• [What needs to be done] Send back the line that contains "Screen dimensions: 740x447" and all lines following it through the end of the data below, exactly, omitting pictures.

• [The data]
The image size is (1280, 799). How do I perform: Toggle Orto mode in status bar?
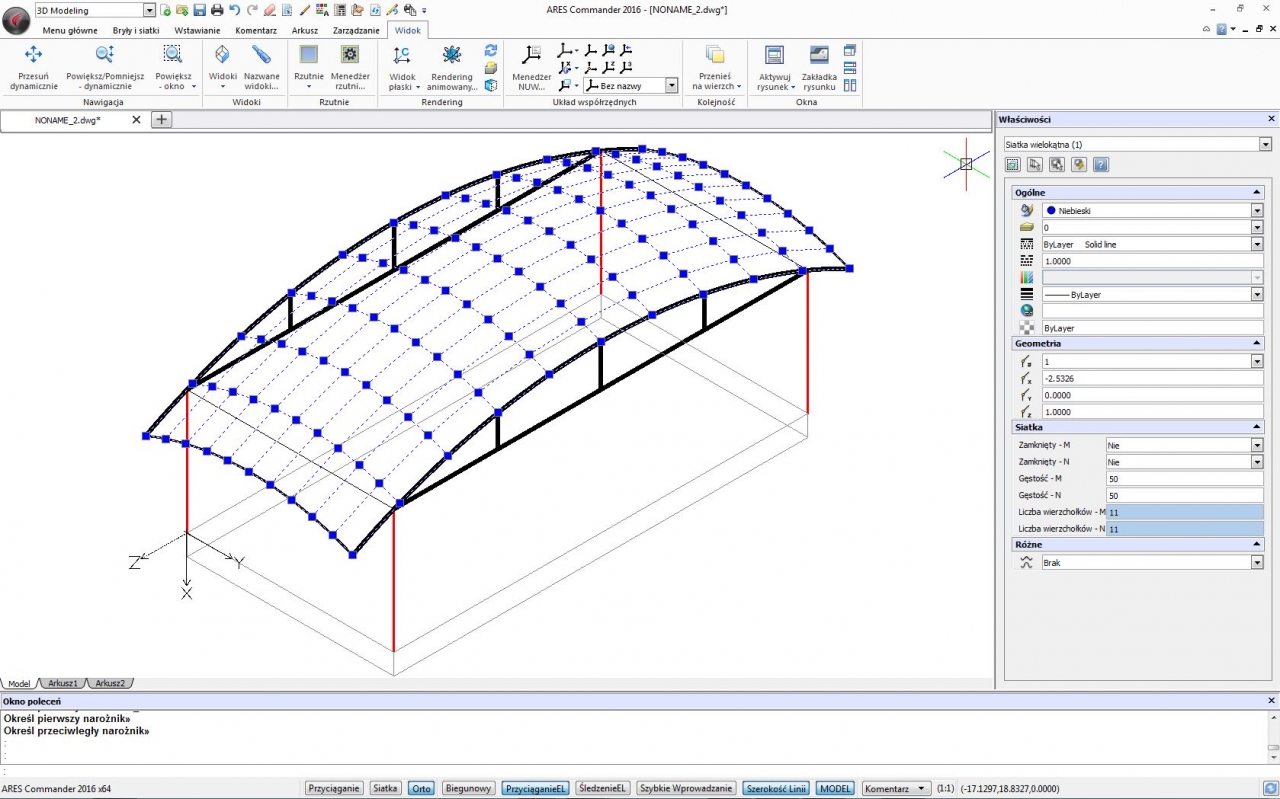(421, 788)
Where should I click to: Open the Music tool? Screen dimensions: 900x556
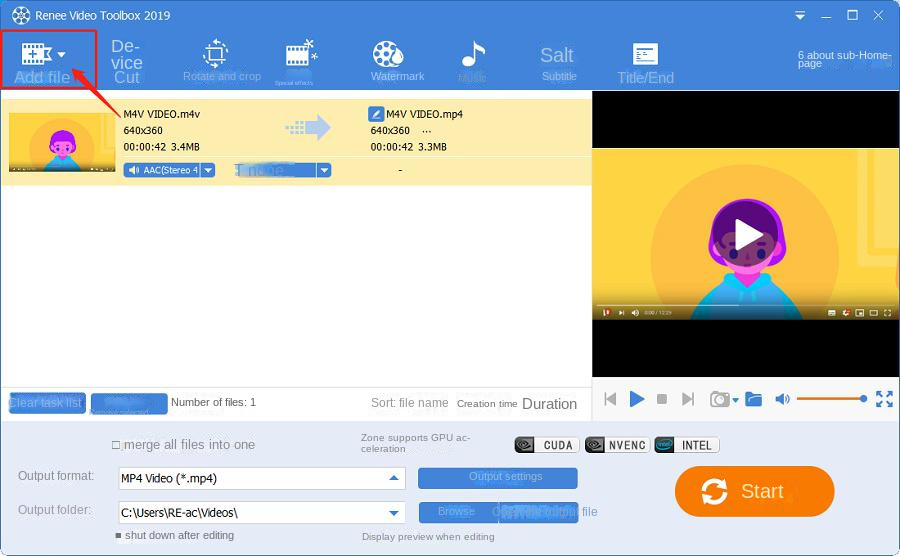(472, 60)
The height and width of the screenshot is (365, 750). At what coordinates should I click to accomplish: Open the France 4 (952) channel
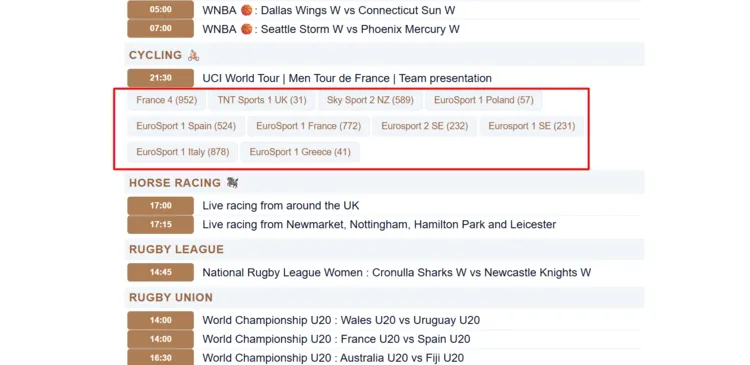[166, 100]

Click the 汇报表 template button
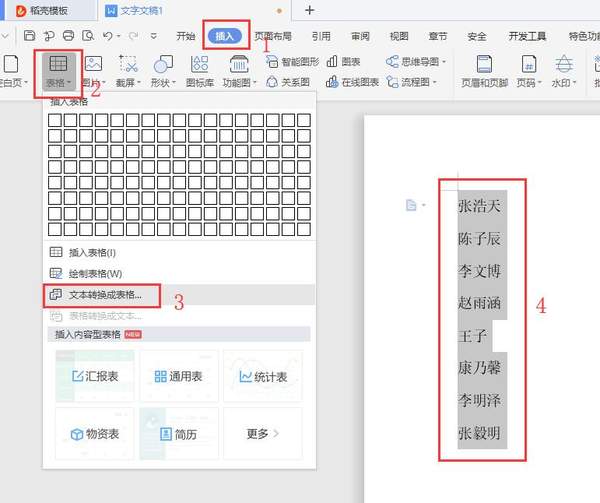95,377
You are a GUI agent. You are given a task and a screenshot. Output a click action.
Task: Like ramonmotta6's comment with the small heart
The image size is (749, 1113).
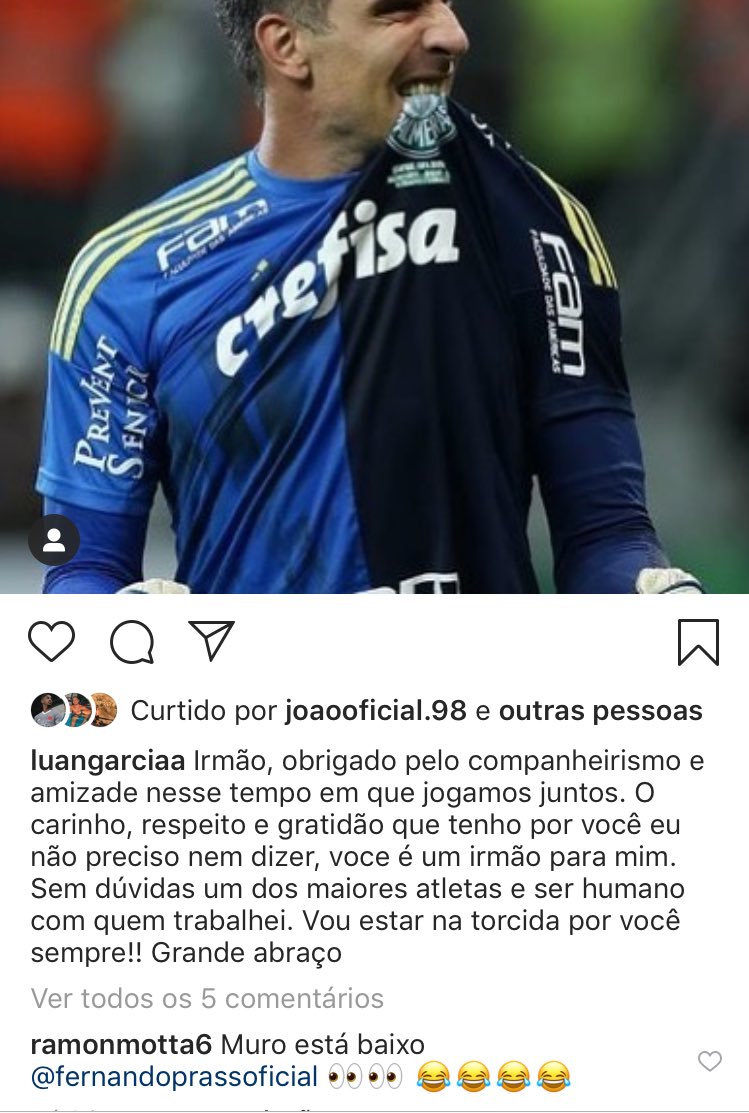[710, 1061]
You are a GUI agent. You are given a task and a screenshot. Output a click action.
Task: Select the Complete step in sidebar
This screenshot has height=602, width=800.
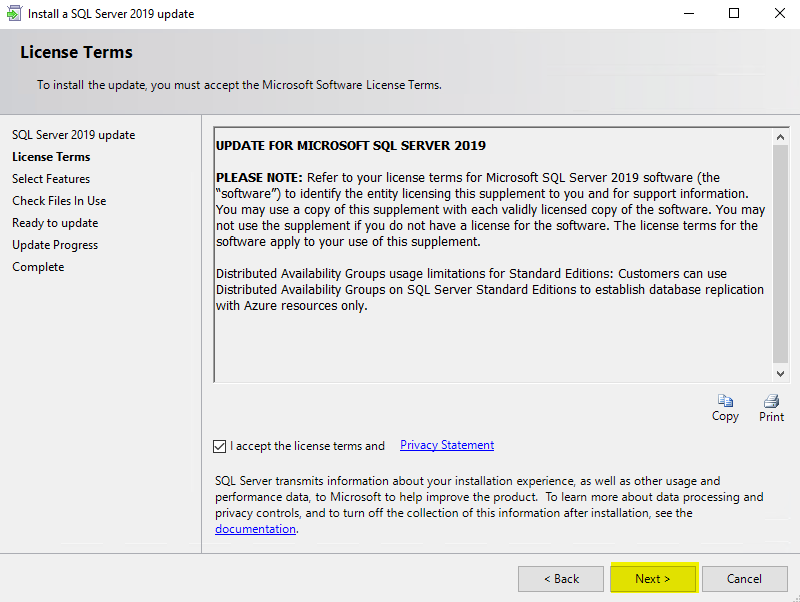[38, 267]
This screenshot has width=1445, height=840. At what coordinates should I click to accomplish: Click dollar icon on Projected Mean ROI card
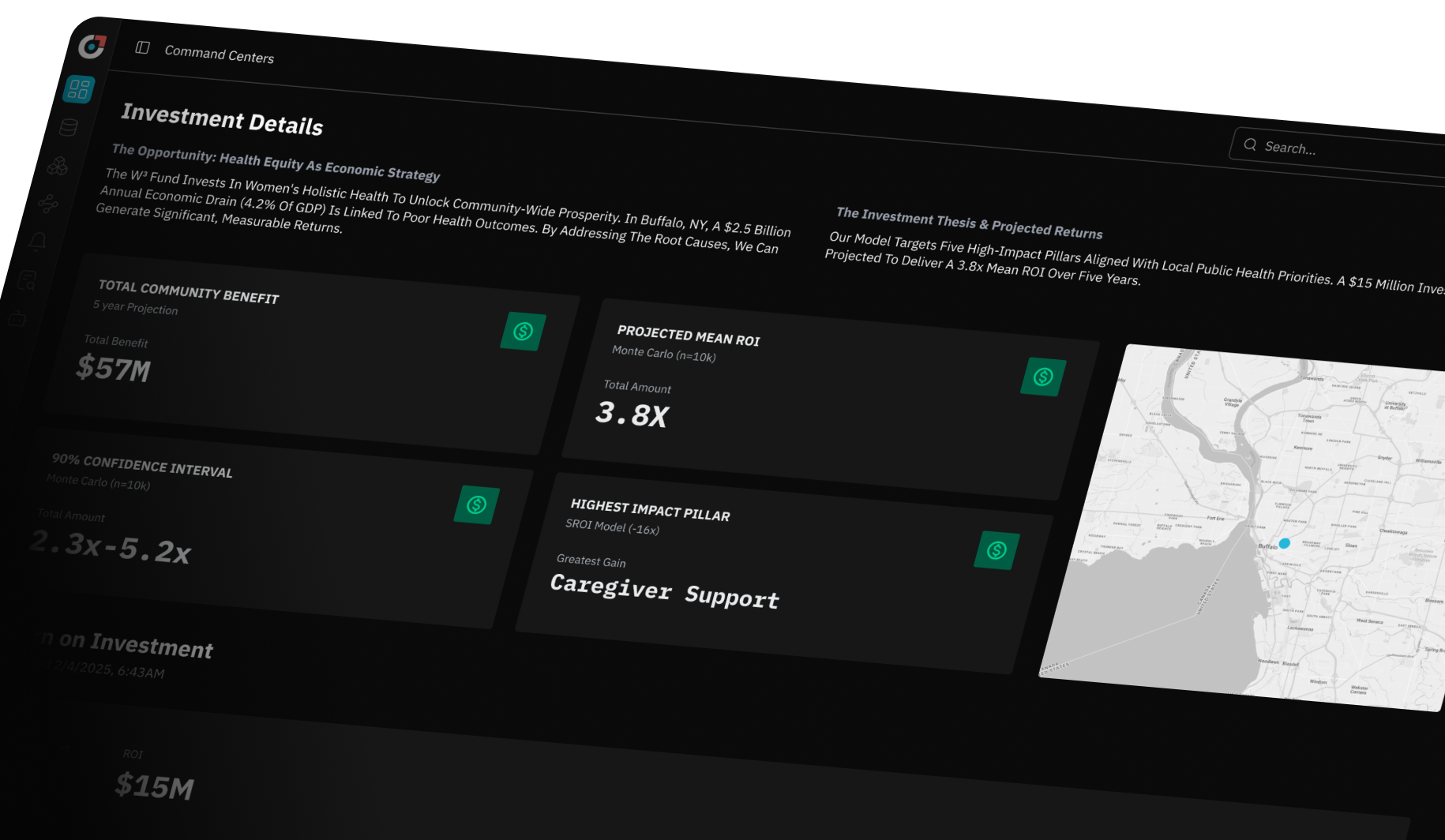point(1043,377)
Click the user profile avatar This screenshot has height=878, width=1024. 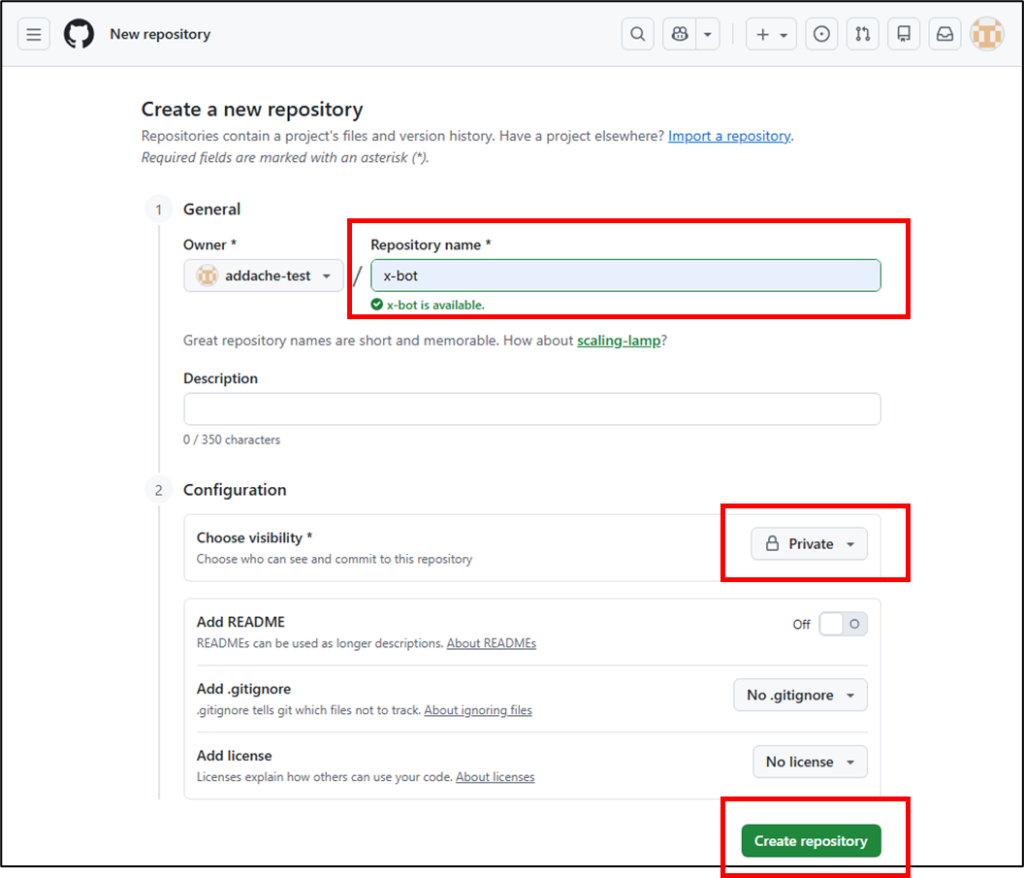[x=987, y=34]
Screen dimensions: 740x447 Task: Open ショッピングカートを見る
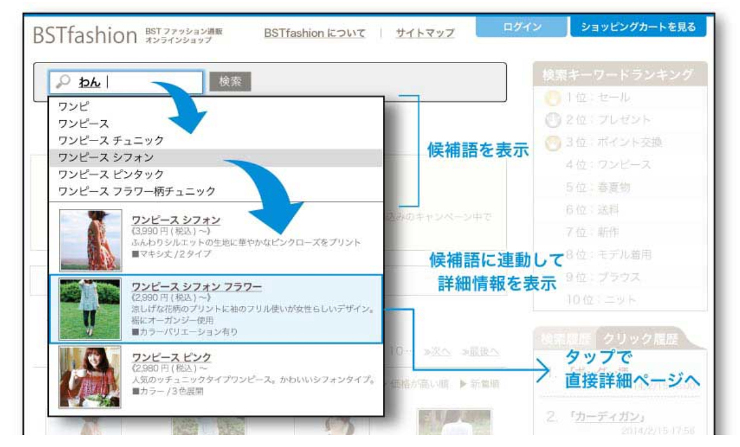pos(637,27)
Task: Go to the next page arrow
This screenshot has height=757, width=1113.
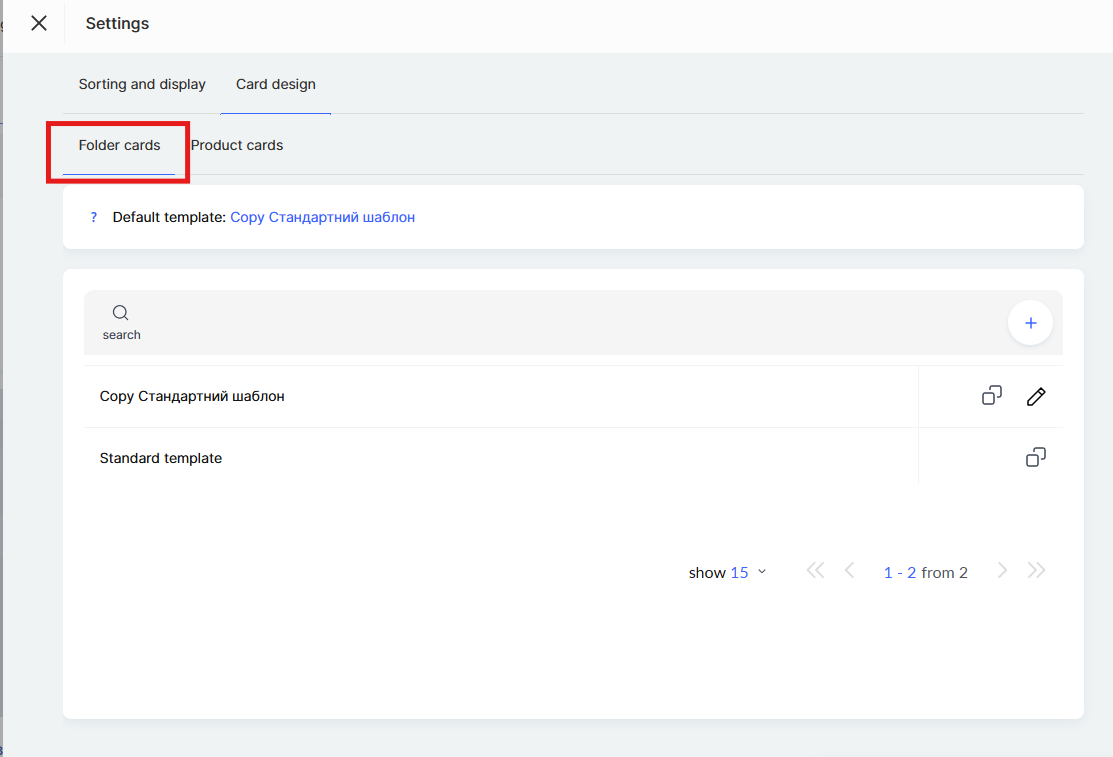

• [Finished task]
Screen dimensions: 740x447 Task: Open ショッピングカートを見る
pos(637,27)
Task: Go to the next page arrow
This screenshot has height=757, width=1113.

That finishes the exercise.